As long as there are people starving in the world, as long as a large number of deprived human beings continues to be not only confronted with existential problems but is simultaneously forced to watch crass indulgence by sections of the population, who ignore the basic needs of the poor, we can be sure of by being plagued by rebellion in various destructive forms since that is the only way apparently, in which the poor can make themselves heard. It is not enough to blame the criminal minds making use of the poor – be they slimy, mealy mouthed, manipulative politicians or hate filled, power hungry maniacs who brainwash and train frustrated youngsters to blow up public facilities and kill large numbers of people wherever it may be, leaving a trail of blood and gore behind them.
As far back as 1972 the disastrous consequences of our consumerist attitude and crazy way of life, was documented in a book called “Limits to growth”, published by the Club of Rome. Sadly, over thirty years later, when wars are actually being fought over oil, over water, and other natural resources in short supply, when the effects of the lopsided growth around the world is known to be leading to violence and destruction, we are still thinking in terms of the sort of growth which can only lead to further destruction and are hardly giving a thought to measures we need to take to save our resources and to use them in a way that benefits the maximum number of human beings in the world.
What is scarier than the terrorists is the fact that not enough people even now, seem likely to wake up to the urgent need for us to change the way we relate to each other in the world – politically, economically, and most significantly in the realm of personal relationships, which is where all transformation really begins. The fact that so many of us go through life like self satisfied zombies, indicates that by and large we are not leading happy lives, that we lack genuine fulfillment – because otherwise we would be longing to share our joy and to extend the sense of fulfillment to others – not to cut ourselves off from the world as we have done and to live in our own separate cocoons without caring about the rest.

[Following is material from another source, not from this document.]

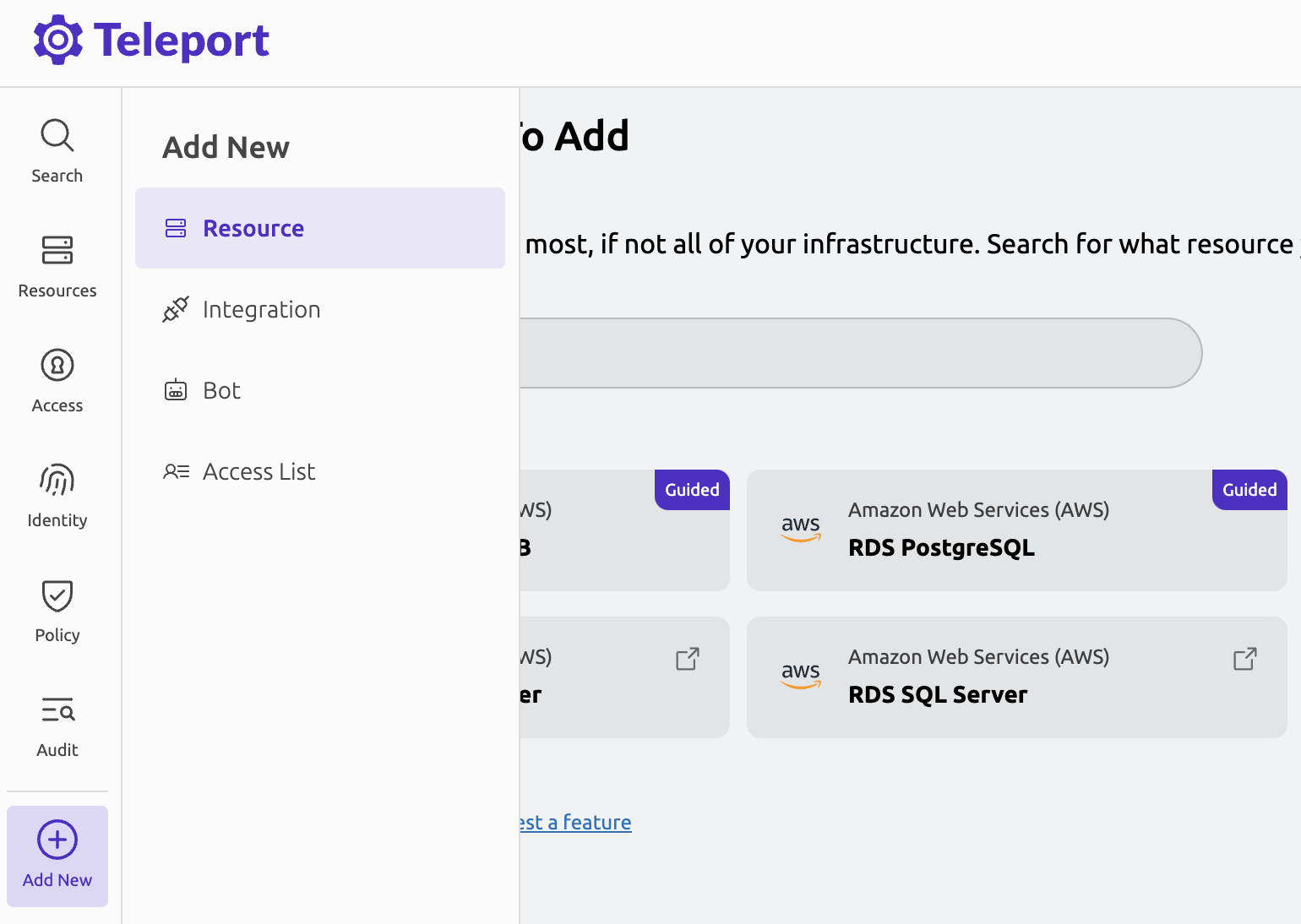Open Resources from the sidebar
This screenshot has height=924, width=1301.
(57, 250)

Today I am wondering, who are the real terrorists? The people we think of as terrorists? Or is it all those who hold the world to ransom with their greed, their hunger for power, their exploitative attitudes? Are the real terrorists the men and women who have been seduced into joining criminal organizations in order to feed themselves or their families, or is it people who have unfairly amassed wealth and power and who now refuse to use it for the common good, to bring about a society which is peaceful and democratic in the true sense of the word?